プロジェクト開始後は、バイクライダーと警察の関係改善や、若いバイクライダー自身による平和キャンペーンの主導など、具体的な成果が見られています。私自身、活動に取り組む中で、これがコミュニティに根ざし、若者に焦点を当てた包括的かつ実践的な平和構築アプローチであると実感しています。
平和構築のアプローチ
このバイクライダーを介した平和構築のアプローチは、一般的にイメージされる対話やハイレベル会合による平和構築とは異なるかもしれません。しかし、社会の内部から、そして人々の意識レベルから平和を築くためには、こうしたボトムアップの取り組みも同じくらい重要です。
さらに、近年の平和構築アプローチにおいては、経済的な脆弱性や不平等といった課題も、不可欠な要素として重視されるようになってきています。
日本はどの様にシエラレオネの課題に関わっていけると思いますか?
人的支援
私自身も日本政府が支援するジュニアプロフェッショナルオフィサー(JPO)として勤務した経験から、人を派遣する人的支援も有効な支援形態であると思います。
日本の経験の共有
他にも、日本は第二次世界大戦からの復興や南南・三角協力の経験を有し、それを平和貢献に活かせる国だということを証明してきました。シエラレオネは内戦経験国であるため、復興の経験共有による支援も有用だと思います。また、農業、製造業、ICT等様々な分野における日本の技術の専門性の高さを生かした支援も有意義だと考えます。
UNDPとの連携
UNDPはシエラレオネ政府にとって重要なパートナーであり、特に政治・平和構築・安全保障・安定の分野で主導的役割を果たしているため、日本と連携して平和構築プロジェクトを実施できれば意義深いと考えます。
しかし、シエラレオネは日本国内で知名度が低いことを実感しています。シエラレオネが舞台となった映画『ブラッド・ダイヤモンド』である程度知名度を獲得したと思いつつも、まだまだ日本でシエラレオネを知っている人は少ない印象です。まずは、日本国内での認知度が上がり、歴史や現状について知ってもらうことが重要なのではないでしょうか。シオラリオネは人口約800万人の小国であるものの、支援ニーズは極めて高く、日本政府とUNDPが協力して取り組むことにより、大きな貢献をすることが可能です。

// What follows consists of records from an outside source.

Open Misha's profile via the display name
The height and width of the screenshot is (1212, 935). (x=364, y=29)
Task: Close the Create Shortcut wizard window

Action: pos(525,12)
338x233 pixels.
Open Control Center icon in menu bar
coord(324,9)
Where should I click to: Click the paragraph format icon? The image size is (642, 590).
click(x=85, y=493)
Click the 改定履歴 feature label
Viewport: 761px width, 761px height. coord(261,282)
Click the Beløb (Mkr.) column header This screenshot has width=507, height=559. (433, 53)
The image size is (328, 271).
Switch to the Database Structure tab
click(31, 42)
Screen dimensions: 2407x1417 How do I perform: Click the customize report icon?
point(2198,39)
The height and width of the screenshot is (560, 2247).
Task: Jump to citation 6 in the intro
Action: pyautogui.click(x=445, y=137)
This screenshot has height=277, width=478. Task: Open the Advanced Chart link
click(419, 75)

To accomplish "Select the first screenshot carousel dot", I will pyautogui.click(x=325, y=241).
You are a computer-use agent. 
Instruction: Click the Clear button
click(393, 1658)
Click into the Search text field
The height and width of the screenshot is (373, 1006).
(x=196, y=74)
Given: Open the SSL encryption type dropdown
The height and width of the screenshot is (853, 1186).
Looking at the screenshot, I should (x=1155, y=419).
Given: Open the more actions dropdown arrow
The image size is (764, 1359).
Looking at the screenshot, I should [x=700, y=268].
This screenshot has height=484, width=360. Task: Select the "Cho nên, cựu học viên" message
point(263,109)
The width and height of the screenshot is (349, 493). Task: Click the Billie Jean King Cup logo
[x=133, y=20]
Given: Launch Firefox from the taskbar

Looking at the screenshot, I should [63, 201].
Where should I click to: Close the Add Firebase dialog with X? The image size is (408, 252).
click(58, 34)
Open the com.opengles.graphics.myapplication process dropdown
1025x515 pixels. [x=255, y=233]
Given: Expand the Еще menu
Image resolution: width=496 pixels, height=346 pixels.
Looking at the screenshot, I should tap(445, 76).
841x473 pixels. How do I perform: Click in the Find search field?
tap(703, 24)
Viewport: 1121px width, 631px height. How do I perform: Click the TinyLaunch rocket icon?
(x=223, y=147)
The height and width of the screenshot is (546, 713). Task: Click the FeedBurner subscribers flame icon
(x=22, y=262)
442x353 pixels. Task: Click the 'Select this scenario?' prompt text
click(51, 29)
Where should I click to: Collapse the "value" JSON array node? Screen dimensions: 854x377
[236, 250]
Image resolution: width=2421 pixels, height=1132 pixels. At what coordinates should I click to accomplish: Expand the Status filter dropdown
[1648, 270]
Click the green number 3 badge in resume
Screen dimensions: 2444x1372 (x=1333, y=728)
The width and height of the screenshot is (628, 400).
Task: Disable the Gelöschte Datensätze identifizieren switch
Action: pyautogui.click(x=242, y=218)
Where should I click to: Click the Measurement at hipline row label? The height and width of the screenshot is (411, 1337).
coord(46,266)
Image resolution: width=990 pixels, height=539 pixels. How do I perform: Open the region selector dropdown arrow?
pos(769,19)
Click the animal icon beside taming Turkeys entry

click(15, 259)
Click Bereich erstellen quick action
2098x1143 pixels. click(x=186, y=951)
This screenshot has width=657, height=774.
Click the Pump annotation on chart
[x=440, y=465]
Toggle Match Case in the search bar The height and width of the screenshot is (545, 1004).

八代 歩弓 | UNDPシエラレオネ事務所 プログラムアナリスト
大阪大学法学部国際公共政策学科を卒業後、英国ロンドン大学キングズ・カレッジ(King’s College London)にて、紛争・治安・開発分野の修士号を取得。コンサルティングファームにて経営コンサルタントとして勤務した後、ボスニア・ヘルツェゴビナのNGOで実務経験を積む。2019年よりニューヨークの国際連合日本政府代表部にて専門調査員として、国際法および平和構築分野を担当。2022年より国際連合事務局政務平和構築局平和構築支援オフィスにて、アソシエイトポリティカルオフィサーとして勤務。2024年7月より現職。平和構築の専門家として、関連プロジェクトのマネジメントを担当。